Tall, slender, unisex glasses, hair shaved short in the back and up one side with the top and other side longer- at least I think that’s what it looked like, wearing a definitely feminine shirt, dark nail polish with rings on at least 3 fingers none of them overly delicate or big and chunky, Batman lanyard, Batman bracelet, slightly lower voice.

My eyes strayed up to examine features- being so thin, chin sharp, small mouth…. I stopped at the eyes. Guarded. No earrings.

Every now and then I will come across a person who I want to remember to use as a character in one of my stories. Usually it’s their appearance or a mannerism. I have never had a fictional transgender character in my writing. I have thought that maybe I should but it never felt right.

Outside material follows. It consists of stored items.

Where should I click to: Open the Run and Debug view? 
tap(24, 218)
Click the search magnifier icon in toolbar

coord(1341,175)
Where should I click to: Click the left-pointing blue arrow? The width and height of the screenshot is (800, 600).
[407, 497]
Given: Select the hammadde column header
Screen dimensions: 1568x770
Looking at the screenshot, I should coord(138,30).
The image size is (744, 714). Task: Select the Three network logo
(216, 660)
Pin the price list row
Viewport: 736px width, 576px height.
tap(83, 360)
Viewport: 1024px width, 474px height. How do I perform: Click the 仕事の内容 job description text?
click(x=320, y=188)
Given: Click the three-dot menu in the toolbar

And then this retail cashier caught my eye. How many times did I not even give a cashier a second glance? I couldn’t look away. I kept adding more observations to my mental list- nails polished but the quite short, lanyard and bracelet sort of matchy, was that eyeliner? I wasn’t even aware of each item I added to the list. My thoughts just flew.

Then the transaction ended. “My name is Kevin, if there’s anything I can do.”

Kevin. So, he was a boy. Or a transgender guy, maybe early in transition. Or a transgender girl who had not come out. Or a girl named Kevin. Or maybe he was simply gender fluid. Or gender queer. Or maybe Kevin was just Kevin, a teenager with very unique style. I admit I was curious about Kevin but not in the same way so many others probably were.

When I looked at Kevin, I felt so many different things. I knew that whoever Kevin was, life would not always be easy. I hoped it was easier than it probably was. I hoped people accepted Kevin. I hoped Kevin’s parents fully appreciated the beautiful individuality of their child. I hoped that Kevin had a long full life of love, a life free of bullying, stereotypes, judgment and ridicule.

Most of all I hoped that when people look at Kevin, they see someone’s child, a person who deserves the same things we wish for our own.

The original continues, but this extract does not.